Spurious-Fourier: Spurious features encoded in the frequency domain

Spurious-Fourier:
Spurious features encoded in the frequency domain

Motivation: Consider the task of distinguishing cows and camels in pictures. We train a deep learning model to minimize the empirical risk on a labeled dataset. However, the dataset is heavily tainted by selection bias, as the vast majority of cow images were taken in green pastures, and the vast majority of camel images were taken in sandy areas. At test time, we observe that our deep learning model consistently and confidently classifies images of cows on sandy beaches as camels. We conclude that the model successfully minimized the empirical risk over the training dataset by leveraging the selection bias, thus classifying green backgrounds as cows and beige backgrounds as camels. We propose the Spurious-Fourier dataset as an adaptation of the cow or camel classification problem to time series.
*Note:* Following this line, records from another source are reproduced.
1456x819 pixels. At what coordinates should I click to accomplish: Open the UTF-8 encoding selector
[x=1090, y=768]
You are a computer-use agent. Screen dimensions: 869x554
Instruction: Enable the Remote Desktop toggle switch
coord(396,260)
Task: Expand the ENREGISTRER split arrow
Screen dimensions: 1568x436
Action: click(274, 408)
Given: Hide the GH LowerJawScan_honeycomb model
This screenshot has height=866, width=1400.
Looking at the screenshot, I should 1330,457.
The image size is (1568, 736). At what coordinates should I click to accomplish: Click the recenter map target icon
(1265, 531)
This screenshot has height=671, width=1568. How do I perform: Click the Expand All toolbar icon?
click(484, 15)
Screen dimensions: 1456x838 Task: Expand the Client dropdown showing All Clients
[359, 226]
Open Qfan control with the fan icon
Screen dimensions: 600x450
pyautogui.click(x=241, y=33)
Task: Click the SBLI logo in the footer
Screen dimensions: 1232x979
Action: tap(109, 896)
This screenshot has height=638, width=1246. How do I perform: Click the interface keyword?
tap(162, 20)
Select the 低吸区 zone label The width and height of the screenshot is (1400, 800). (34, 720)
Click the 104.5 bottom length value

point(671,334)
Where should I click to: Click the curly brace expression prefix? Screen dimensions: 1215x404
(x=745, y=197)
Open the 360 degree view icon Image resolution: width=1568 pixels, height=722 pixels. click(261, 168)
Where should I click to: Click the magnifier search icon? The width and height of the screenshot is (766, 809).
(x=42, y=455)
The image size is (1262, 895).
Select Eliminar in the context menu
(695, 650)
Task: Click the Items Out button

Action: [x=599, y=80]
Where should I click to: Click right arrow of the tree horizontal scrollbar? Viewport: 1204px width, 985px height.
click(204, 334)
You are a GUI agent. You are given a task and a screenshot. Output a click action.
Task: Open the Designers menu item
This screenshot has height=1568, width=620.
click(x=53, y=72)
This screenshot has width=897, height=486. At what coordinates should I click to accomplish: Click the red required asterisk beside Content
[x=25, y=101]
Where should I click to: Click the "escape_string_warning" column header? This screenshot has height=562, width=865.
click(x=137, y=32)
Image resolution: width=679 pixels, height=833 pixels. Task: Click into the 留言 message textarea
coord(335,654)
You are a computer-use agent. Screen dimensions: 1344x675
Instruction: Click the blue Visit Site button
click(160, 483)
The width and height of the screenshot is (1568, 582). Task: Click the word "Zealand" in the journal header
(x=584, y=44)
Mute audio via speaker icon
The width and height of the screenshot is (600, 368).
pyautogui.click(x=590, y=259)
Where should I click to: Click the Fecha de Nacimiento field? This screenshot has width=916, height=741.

Problem: We create a dataset composed of one-dimensional signals, where the task is to perform binary classification based on the frequency characteristics. Signals are constructed from Fourier spectra with one low-frequency peak (L_A=2Hz or L_B=4Hz) and one high-frequency peak (H_A=7Hz or H_B=9Hz), see Figure 2. Domains D^d

_{d in {10%, 80%, 90%}} contain signal-label pairs, where the label is a noisy function of the low- and high-frequencies such that low-frequency peaks bear a varying correlation of d with the label and high-frequency peaks bear an invariant correlation of 75% with the label.